Loi Ngondankoy sur le référendum : L’arrêt de la Cour constitutionnelle n’a rien à voir avec la requête du Chef de l’État

Une vive confusion s’est emparée des réseaux sociaux à la suite de l’annonce du rejet, par la Cour constitutionnelle, d’un recours visant la proposition de loi sur le référendum initiée par le professeur et député Paul-Gaspard Ngondankoy. Contrairement aux spéculations suggérant que le juge constitutionnel aurait décliné sa compétence face au Président de la République, la décision rendue concerne une requête individuelle bien distincte et sans impact sur le contrôle d’inconstitutionnalité réclamé par le Chef de l’État.

L’affaire a rapidement enflammé les débats politiques au sein de la capitale congolaise. En cause : la diffusion fragmentaire d’un arrêt de la Cour constitutionnelle déclarant son incompétence sur la proposition de loi portant organisation du référendum en République démocratique du Congo.

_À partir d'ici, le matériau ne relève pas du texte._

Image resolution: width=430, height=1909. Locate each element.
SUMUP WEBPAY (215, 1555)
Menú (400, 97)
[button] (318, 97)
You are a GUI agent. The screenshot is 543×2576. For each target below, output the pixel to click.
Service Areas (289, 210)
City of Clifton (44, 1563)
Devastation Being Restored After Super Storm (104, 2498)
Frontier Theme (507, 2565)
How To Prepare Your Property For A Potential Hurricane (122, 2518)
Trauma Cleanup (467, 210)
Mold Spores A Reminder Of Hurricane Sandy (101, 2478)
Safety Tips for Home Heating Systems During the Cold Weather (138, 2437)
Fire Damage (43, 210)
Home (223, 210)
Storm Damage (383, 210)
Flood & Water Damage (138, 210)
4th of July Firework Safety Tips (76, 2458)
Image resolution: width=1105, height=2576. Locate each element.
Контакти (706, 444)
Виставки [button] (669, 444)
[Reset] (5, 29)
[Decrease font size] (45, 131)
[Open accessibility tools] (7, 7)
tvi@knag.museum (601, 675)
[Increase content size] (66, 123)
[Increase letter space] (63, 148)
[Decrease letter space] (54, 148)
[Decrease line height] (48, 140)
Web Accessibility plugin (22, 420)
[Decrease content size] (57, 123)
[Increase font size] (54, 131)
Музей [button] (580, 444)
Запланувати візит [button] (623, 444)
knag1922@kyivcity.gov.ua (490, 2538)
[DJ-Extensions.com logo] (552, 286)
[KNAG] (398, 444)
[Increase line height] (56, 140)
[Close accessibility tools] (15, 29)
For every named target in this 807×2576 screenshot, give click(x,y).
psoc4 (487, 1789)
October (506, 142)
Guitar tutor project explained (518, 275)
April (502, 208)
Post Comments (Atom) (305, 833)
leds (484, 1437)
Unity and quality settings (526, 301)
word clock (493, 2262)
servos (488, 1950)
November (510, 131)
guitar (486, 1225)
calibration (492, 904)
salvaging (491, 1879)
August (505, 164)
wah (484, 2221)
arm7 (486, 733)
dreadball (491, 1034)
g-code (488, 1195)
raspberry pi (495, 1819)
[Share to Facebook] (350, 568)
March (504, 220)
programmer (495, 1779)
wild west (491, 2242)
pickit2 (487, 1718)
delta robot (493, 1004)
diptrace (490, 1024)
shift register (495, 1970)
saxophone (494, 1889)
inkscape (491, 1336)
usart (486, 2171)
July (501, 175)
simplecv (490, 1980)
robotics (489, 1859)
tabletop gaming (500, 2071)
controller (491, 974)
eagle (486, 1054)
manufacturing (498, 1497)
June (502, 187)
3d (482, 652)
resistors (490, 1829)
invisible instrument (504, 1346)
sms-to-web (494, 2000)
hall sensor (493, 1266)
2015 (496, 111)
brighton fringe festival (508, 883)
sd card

Très vite, des raccourcis ont laissé entendre que le juge suprême refusait de se prononcer sur les griefs entourant ce texte très controversé.

Il s’agit pourtant d’un amalgame. Selon des précisions apportées par des sources judiciaires et répercutées par l’Agence Congolaise de Presse (ACP), la haute juridiction s’est uniquement prononcée sur le dossier immatriculé R. Cons 2680, introduit par un citoyen, Maître Duli Muntu Lulu.

Un verrou procédural strict : le défaut de qualité

Pour comprendre le sens de cette décision, il convient de se pencher sur les règles strictes qui régissent la justice constitutionnelle congolaise.

Saisie par cet avocat alors que la proposition de loi venait d’être votée par l’Assemblée nationale et transmise au Sénat pour seconde lecture, la Cour n’avait d’autre choix que de se déclarer incompétente. En droit constitutionnel en RDC, le contrôle d’une loi avant sa promulgation (contrôle a priori) obéit à l’article 160 de la Constitution. Ce dernier réserve le droit de saisine à un cercle restreint d’acteurs institutionnels : le Président de la République, le Premier ministre, les présidents des deux Chambres du Parlement, ou un groupe d’au moins un dixième de députés ou de sénateurs.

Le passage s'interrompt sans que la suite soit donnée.